The choice of making literal the fratricidal aspect of civil war admittedly skirts a cliche, but in it Loach and screenwriter Paul Laverty (who has worked consistently with Loach since 1996’s "Carla’s Song") exploit some real dramatic possibilities (perhaps approaching the melodramatic or contrived only in the final scene between the brothers). At the same time, the conceit inevitably collapses a more complex division onto two central personalities. No doubt a less intelligent and conscientious filmmaker would have sacrificed much more in that bargain, but Damien’s principled and stirring channeling of James Connelly’s socialism, for instance, makes for a simplistic image of IRA nationalism in general. One probably has to take him less as representative than as ideal (albeit a historically rooted one).

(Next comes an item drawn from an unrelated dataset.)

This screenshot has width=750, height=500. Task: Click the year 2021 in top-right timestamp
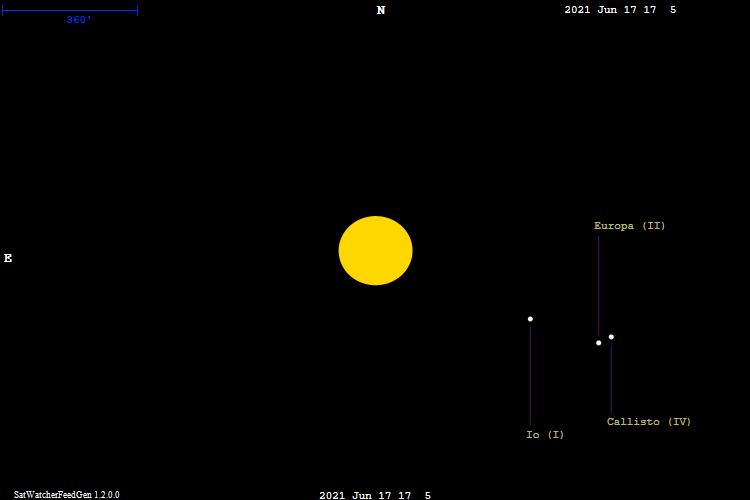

Ireland’s sectarian bloodletting would continue far past what unfolds here, at the start of the Irish Civil War — a future grimly written in the slow horror of the film’s climactic fratricide, which unfolds with a stubbornly formal cruelty only military organization could muster, and underscoring just how far gone the parties to the conflict are. Loach has never been a director to shy away from an ambiguous or downbeat ending. But as in his previous work, and with an assurance that shows him in top form, he also takes great care to give us the social and political context — in this case the fabric of interests and woeful strategic logic operating on both sides of a colonial conflict — that ensures his particular, human-scale stories reverberate with our contemporary world. In that the avowedly leftwing filmmaker no doubt expresses a strategic hope. In fact, if Damien and James Connelly’s socialism makes for somewhat incongruous history at the center of the film, Damien’s words give a fair assessment of the filmmaker behind him. "I am not a dreamer," he insists to brother Teddy. "I am a realist."